(Dataset entries)
■ ■ ■ ■

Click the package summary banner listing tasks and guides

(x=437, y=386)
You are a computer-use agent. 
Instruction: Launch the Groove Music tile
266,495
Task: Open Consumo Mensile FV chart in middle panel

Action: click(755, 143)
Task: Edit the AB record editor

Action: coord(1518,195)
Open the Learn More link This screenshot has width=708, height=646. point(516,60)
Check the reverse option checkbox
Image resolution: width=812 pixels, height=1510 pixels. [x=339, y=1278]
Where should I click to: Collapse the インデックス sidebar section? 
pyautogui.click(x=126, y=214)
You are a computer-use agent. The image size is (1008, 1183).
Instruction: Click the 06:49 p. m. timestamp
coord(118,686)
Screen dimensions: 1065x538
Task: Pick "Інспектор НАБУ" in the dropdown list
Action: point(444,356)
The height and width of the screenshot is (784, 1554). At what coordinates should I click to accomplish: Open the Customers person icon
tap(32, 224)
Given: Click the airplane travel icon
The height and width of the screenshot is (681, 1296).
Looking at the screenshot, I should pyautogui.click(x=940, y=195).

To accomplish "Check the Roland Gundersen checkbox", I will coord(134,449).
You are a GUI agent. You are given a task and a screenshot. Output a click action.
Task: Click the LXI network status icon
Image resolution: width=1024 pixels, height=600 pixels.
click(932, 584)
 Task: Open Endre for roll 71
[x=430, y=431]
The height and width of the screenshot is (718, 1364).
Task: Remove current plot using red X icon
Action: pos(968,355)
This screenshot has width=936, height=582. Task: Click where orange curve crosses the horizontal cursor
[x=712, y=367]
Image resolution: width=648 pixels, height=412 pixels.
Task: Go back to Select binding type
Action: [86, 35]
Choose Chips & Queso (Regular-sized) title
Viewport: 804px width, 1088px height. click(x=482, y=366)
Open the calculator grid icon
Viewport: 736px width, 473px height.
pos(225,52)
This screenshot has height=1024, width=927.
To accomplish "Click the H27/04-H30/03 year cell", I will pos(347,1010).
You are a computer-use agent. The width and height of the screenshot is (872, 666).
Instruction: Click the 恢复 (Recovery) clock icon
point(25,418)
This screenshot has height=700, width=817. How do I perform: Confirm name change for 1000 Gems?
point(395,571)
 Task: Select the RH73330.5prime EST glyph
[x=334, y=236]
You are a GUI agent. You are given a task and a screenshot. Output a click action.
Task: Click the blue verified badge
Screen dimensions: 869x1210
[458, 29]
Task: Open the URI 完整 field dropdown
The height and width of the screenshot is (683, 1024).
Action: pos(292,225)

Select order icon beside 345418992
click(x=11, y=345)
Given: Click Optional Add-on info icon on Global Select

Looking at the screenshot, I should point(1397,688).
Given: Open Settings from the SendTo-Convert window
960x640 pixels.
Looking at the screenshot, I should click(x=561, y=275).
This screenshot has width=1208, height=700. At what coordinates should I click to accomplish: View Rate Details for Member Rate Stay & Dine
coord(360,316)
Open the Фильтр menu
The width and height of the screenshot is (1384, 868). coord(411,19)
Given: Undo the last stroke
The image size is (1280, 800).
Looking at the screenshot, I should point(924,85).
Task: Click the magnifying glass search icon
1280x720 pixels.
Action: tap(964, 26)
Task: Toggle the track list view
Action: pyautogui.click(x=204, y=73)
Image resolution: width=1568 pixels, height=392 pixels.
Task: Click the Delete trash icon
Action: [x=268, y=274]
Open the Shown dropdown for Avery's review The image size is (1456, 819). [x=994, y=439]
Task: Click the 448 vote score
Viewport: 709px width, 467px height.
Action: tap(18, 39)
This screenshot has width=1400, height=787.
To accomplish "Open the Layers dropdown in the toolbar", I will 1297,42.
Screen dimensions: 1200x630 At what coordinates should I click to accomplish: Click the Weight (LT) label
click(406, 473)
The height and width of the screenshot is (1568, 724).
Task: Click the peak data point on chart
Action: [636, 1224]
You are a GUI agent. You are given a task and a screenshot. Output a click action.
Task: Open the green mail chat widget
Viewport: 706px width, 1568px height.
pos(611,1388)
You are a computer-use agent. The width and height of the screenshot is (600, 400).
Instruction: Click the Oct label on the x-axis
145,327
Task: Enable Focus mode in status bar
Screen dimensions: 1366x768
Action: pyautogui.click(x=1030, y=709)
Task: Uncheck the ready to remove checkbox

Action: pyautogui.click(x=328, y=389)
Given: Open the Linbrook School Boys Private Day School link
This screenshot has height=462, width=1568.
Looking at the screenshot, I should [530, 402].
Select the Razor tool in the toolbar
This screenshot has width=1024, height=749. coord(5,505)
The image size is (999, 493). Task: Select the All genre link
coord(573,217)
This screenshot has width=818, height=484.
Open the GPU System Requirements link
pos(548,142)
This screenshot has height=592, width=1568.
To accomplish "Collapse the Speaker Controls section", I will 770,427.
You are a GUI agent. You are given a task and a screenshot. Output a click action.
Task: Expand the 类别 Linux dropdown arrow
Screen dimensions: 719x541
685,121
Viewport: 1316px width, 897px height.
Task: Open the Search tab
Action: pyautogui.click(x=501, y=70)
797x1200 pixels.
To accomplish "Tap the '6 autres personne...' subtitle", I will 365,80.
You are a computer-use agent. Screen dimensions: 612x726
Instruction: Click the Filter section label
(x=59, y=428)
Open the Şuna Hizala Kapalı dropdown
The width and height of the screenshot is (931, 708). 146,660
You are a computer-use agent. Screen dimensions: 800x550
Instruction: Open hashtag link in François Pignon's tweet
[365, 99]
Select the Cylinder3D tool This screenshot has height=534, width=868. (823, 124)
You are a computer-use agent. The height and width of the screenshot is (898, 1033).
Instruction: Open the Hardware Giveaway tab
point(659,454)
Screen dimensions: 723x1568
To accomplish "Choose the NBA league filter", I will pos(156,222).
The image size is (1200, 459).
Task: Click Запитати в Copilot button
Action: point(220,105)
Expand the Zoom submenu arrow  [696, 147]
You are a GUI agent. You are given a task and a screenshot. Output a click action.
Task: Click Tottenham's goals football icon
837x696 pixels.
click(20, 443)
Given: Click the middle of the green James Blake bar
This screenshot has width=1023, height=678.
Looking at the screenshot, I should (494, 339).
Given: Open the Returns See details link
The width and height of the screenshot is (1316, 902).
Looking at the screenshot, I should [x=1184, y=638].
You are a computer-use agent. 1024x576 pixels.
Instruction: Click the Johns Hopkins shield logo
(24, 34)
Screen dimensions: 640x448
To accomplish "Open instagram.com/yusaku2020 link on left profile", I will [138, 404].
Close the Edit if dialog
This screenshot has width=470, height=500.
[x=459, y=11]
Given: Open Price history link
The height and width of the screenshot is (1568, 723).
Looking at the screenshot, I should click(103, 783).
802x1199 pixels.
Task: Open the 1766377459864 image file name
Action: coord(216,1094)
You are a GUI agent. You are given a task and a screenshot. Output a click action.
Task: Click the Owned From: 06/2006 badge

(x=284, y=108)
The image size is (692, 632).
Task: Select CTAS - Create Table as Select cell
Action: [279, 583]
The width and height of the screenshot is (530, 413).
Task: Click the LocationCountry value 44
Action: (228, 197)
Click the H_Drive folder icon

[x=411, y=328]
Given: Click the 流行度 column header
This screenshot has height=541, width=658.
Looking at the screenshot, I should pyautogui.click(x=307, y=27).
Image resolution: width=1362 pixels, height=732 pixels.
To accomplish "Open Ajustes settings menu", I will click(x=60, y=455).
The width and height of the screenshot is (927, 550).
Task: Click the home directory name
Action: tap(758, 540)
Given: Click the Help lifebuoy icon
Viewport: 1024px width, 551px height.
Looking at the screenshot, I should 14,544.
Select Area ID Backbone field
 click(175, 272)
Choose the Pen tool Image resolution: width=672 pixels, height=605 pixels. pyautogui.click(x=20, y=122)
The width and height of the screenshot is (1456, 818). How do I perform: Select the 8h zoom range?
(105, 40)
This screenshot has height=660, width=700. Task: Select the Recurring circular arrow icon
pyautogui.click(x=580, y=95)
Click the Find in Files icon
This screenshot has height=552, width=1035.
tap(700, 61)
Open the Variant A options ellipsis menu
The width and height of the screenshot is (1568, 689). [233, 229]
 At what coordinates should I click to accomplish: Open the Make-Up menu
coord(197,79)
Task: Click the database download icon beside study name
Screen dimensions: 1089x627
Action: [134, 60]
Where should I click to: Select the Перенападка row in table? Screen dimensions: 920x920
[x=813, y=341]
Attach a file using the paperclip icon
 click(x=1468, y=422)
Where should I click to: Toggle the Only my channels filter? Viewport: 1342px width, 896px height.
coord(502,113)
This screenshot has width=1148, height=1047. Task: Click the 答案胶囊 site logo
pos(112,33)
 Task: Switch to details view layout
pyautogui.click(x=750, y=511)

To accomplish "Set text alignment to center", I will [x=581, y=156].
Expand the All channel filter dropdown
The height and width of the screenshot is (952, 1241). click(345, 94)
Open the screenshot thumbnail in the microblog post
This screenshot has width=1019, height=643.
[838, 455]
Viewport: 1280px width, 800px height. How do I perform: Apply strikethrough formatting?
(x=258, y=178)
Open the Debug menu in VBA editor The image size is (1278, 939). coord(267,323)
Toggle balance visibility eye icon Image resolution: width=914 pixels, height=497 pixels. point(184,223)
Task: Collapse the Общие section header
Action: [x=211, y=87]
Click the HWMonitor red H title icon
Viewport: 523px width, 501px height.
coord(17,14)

■ ■ ■ ■

* Exercise: Please report, as a bare number, how many lines of the data contain the word "status".

* Exercise response: 2